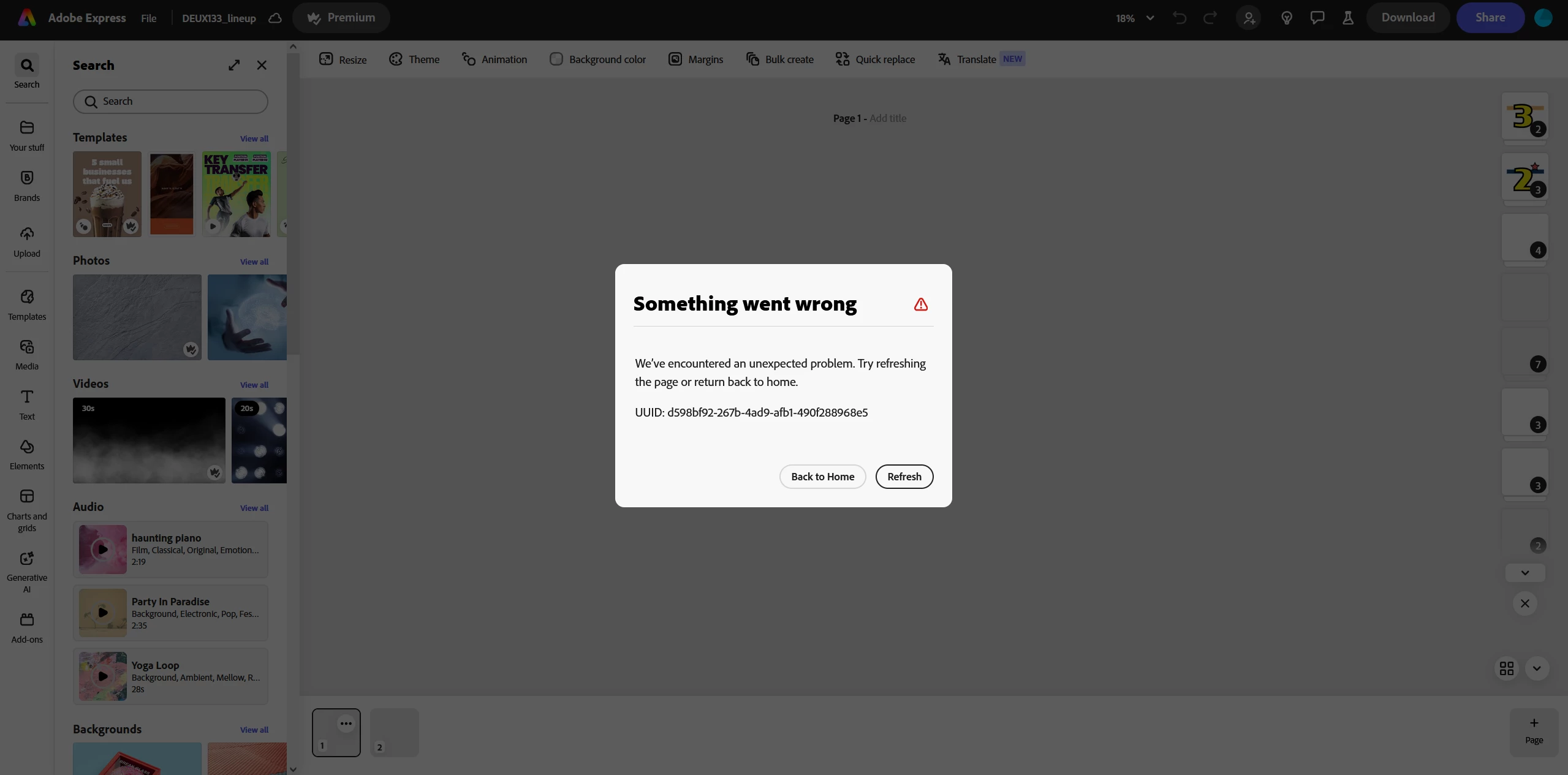Open the File menu
Viewport: 1568px width, 775px height.
pyautogui.click(x=148, y=18)
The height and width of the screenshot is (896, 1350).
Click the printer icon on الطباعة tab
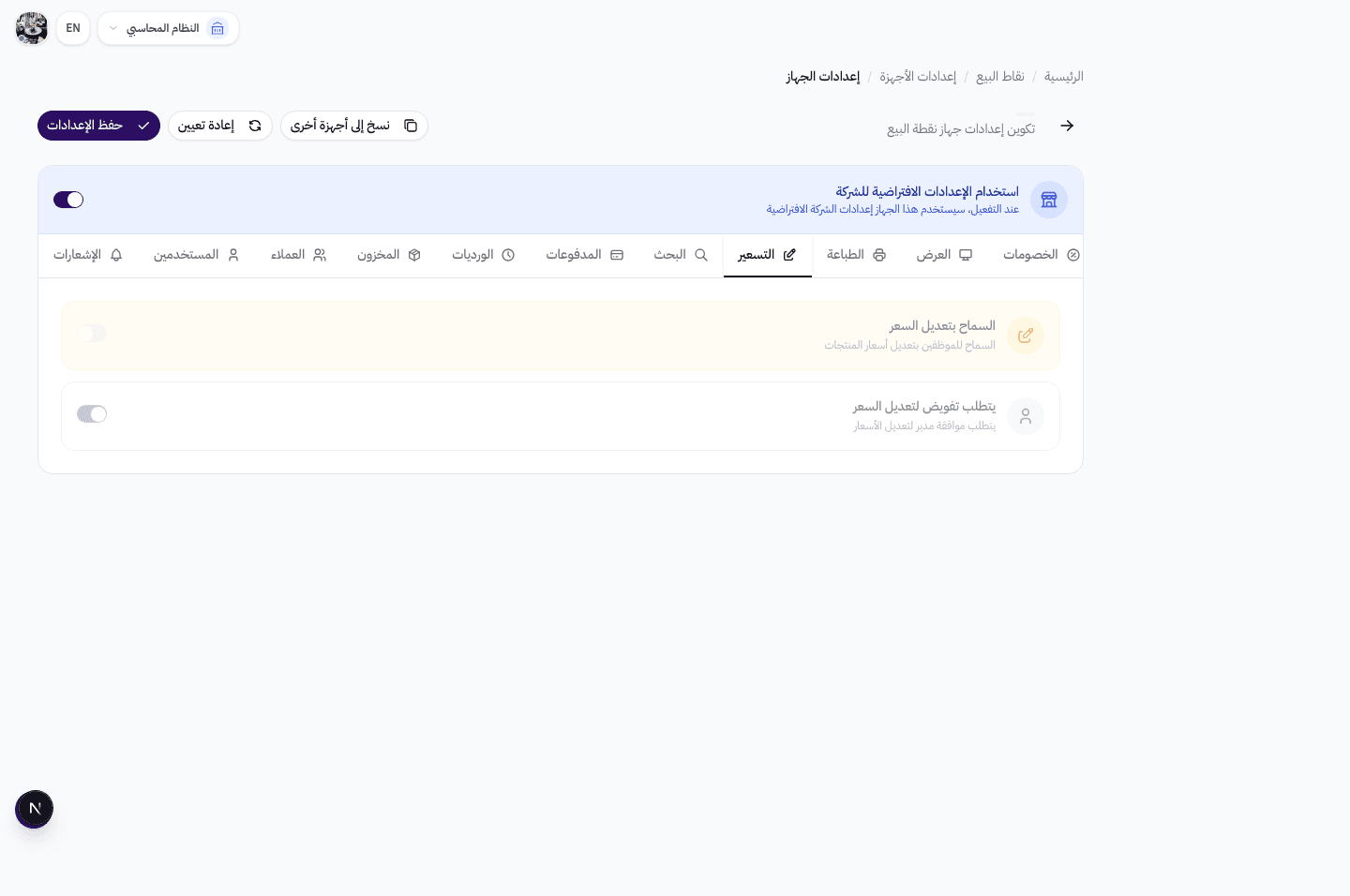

> _GIVEN PROBLEM_: Reproduce every row above word for word, omitting the pictures.

> _SOLVED PROBLEM_:
Open the File menu
Viewport: 1568px width, 775px height.
pyautogui.click(x=148, y=18)
The height and width of the screenshot is (896, 1350).
Click the printer icon on الطباعة tab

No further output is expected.